BEGIN INPUT DATA

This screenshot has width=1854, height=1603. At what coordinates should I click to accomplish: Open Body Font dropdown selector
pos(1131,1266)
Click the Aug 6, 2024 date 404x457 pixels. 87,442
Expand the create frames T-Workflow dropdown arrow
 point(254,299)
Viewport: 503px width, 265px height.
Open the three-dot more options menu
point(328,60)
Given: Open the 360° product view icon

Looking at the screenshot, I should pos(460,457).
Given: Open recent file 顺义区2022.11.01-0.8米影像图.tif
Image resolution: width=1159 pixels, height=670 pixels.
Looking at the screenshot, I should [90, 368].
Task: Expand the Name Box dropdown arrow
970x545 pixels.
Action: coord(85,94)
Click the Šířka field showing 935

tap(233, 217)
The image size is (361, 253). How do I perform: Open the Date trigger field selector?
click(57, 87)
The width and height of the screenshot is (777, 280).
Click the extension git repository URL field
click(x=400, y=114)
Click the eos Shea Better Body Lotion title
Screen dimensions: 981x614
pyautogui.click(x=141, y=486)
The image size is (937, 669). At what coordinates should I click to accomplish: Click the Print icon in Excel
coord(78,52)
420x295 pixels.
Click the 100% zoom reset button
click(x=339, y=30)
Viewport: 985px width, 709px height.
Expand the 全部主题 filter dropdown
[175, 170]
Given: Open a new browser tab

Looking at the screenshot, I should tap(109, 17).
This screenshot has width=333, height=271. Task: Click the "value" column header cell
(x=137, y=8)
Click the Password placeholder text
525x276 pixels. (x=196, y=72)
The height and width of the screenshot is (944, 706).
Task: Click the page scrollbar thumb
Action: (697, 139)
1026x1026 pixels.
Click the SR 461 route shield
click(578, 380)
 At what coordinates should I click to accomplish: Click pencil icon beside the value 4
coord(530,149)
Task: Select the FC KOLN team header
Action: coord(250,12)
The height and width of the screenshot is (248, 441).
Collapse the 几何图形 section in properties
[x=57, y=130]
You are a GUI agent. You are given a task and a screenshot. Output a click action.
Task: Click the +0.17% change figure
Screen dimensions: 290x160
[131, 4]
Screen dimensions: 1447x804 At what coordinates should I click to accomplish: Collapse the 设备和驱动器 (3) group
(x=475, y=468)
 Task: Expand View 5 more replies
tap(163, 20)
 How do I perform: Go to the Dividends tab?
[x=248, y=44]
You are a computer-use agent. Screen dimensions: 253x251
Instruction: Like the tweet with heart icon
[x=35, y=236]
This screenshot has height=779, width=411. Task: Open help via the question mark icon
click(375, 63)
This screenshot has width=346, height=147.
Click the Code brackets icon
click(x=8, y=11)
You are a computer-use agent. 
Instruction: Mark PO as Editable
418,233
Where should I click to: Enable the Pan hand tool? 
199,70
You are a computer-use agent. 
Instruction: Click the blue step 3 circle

END INPUT DATA

TASK STATEMENT => The whole listing above must be copied exactly.

RESPONSE FOR THIS EXERCISE =>
This screenshot has width=1854, height=1603. At what coordinates should I click to accomplish: Open Body Font dropdown selector
pos(1131,1266)
Click the Aug 6, 2024 date 404x457 pixels. 87,442
Expand the create frames T-Workflow dropdown arrow
 point(254,299)
Viewport: 503px width, 265px height.
Open the three-dot more options menu
point(328,60)
Given: Open the 360° product view icon

Looking at the screenshot, I should pos(460,457).
Given: Open recent file 顺义区2022.11.01-0.8米影像图.tif
Image resolution: width=1159 pixels, height=670 pixels.
Looking at the screenshot, I should [90, 368].
Task: Expand the Name Box dropdown arrow
970x545 pixels.
Action: coord(85,94)
Click the Šířka field showing 935

tap(233, 217)
The image size is (361, 253). How do I perform: Open the Date trigger field selector?
click(57, 87)
The width and height of the screenshot is (777, 280).
Click the extension git repository URL field
click(x=400, y=114)
Click the eos Shea Better Body Lotion title
Screen dimensions: 981x614
pyautogui.click(x=141, y=486)
The image size is (937, 669). At what coordinates should I click to accomplish: Click the Print icon in Excel
coord(78,52)
420x295 pixels.
Click the 100% zoom reset button
click(x=339, y=30)
Viewport: 985px width, 709px height.
Expand the 全部主题 filter dropdown
[175, 170]
Given: Open a new browser tab

Looking at the screenshot, I should tap(109, 17).
This screenshot has width=333, height=271. Task: Click the "value" column header cell
(x=137, y=8)
Click the Password placeholder text
525x276 pixels. (x=196, y=72)
The height and width of the screenshot is (944, 706).
Task: Click the page scrollbar thumb
Action: (697, 139)
1026x1026 pixels.
Click the SR 461 route shield
click(578, 380)
 At what coordinates should I click to accomplish: Click pencil icon beside the value 4
coord(530,149)
Task: Select the FC KOLN team header
Action: coord(250,12)
The height and width of the screenshot is (248, 441).
Collapse the 几何图形 section in properties
[x=57, y=130]
You are a GUI agent. You are given a task and a screenshot. Output a click action.
Task: Click the +0.17% change figure
Screen dimensions: 290x160
[131, 4]
Screen dimensions: 1447x804 At what coordinates should I click to accomplish: Collapse the 设备和驱动器 (3) group
(x=475, y=468)
 Task: Expand View 5 more replies
tap(163, 20)
 How do I perform: Go to the Dividends tab?
[x=248, y=44]
You are a computer-use agent. Screen dimensions: 253x251
Instruction: Like the tweet with heart icon
[x=35, y=236]
This screenshot has height=779, width=411. Task: Open help via the question mark icon
click(375, 63)
This screenshot has width=346, height=147.
Click the Code brackets icon
click(x=8, y=11)
You are a computer-use agent. 
Instruction: Mark PO as Editable
418,233
Where should I click to: Enable the Pan hand tool? 
199,70
You are a computer-use agent. 
Instruction: Click the blue step 3 circle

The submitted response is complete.